Air Canada released a scathing statement following the government’s decision to lift remaining Covid-19 travel restrictions, claiming the “measures were not justified by science.”

“Air Canada welcomes the removal of these restrictions, acknowledging that air travel is safe and that the measures were not justified by science,” wrote Air Canada Chief Operating Officer and Executive Vice-President Craig Landry. 

“We believe it will greatly facilitate travel, help to continue stabilizing the country’s air transport sector and support Canada’s economy.” 

Landry urged the government to continue its forward momentum to improve security and customs at airports. 

“Lessons learned during the pandemic should now be applied to streamlining the air transport system in Canada and to enact further reforms,” wrote Landry. “This includes improving processes whose weaknesses were exposed by Covid.”
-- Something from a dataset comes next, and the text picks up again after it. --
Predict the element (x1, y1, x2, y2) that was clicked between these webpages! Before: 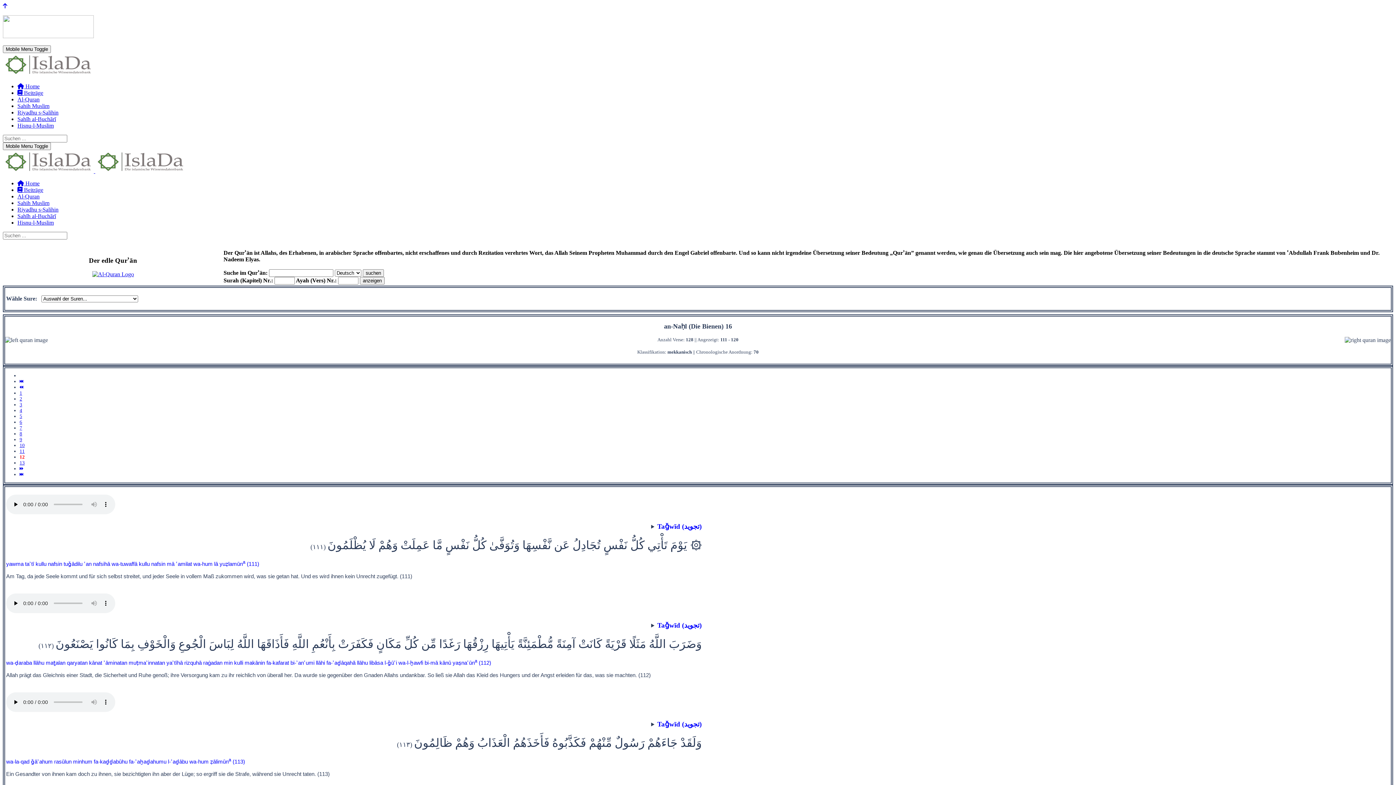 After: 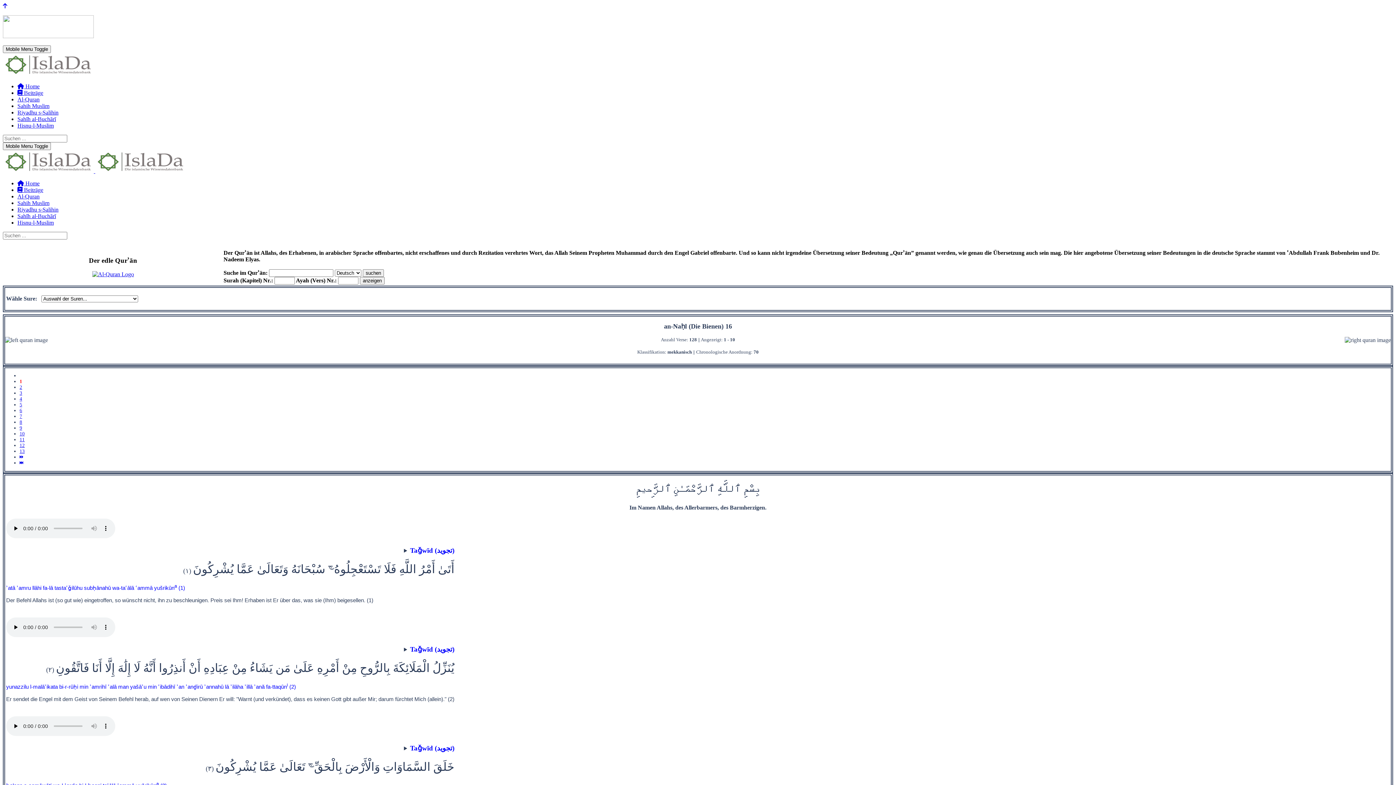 Action: bbox: (19, 390, 22, 396) label: Gehe zur nächsten SeitePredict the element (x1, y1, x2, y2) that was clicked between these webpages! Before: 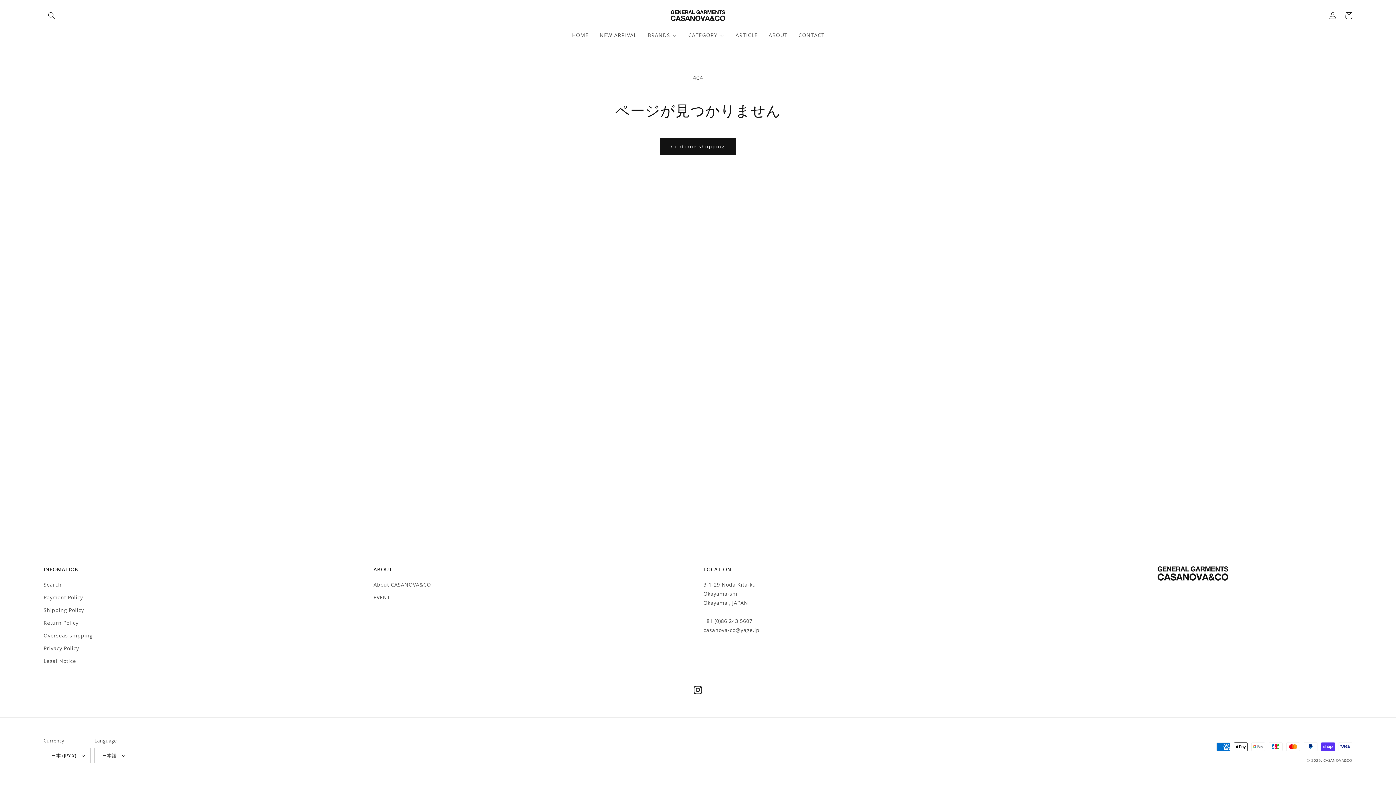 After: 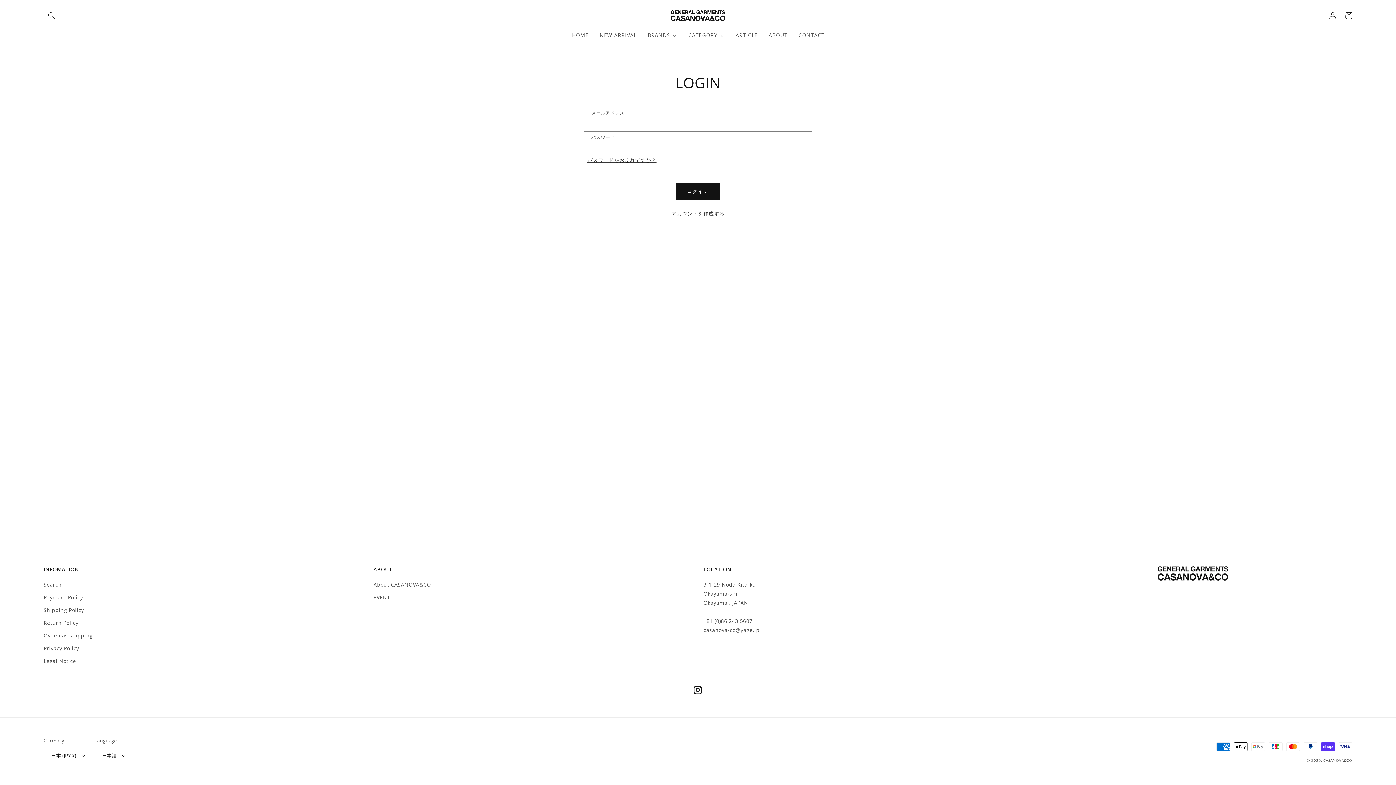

Landry emphasized that the relaxed measures are expected to advance Air Canada services back to pre-pandemic levels. He noted, “significant improvements in on-time performance as compared to earlier in the summer.”

“Daily flight completion is now over 98%, as well as baggage handling performance that has fully restabilized.”

The Trudeau government was heavily criticized during the summer due to massive delays that hindered service at Canada’s busiest airports. Canada’s airports have some of the worst delay and cancellation rates in the world.

At the height of the summer, former Air Canada Chief Operating Officer Duncan Dee claimed in an interview with Andrew Lawton that it took four times longer to process travellers when compared to pre-pandemic levels because of the government’s travel restrictions. 

In August, it was revealed that Transport Minister Omar Alghabra knew that federal security was short-staffed by 25% last spring and that serious delays were expected. At the time, Alghabra made no public mention of short staffing being responsible for delays experienced by air travellers, even blaming travellers themselves. 

“We are seeing an increased demand and appetite for people who want to travel,” Alghabra said June 6. “The supply is trying to catch up.”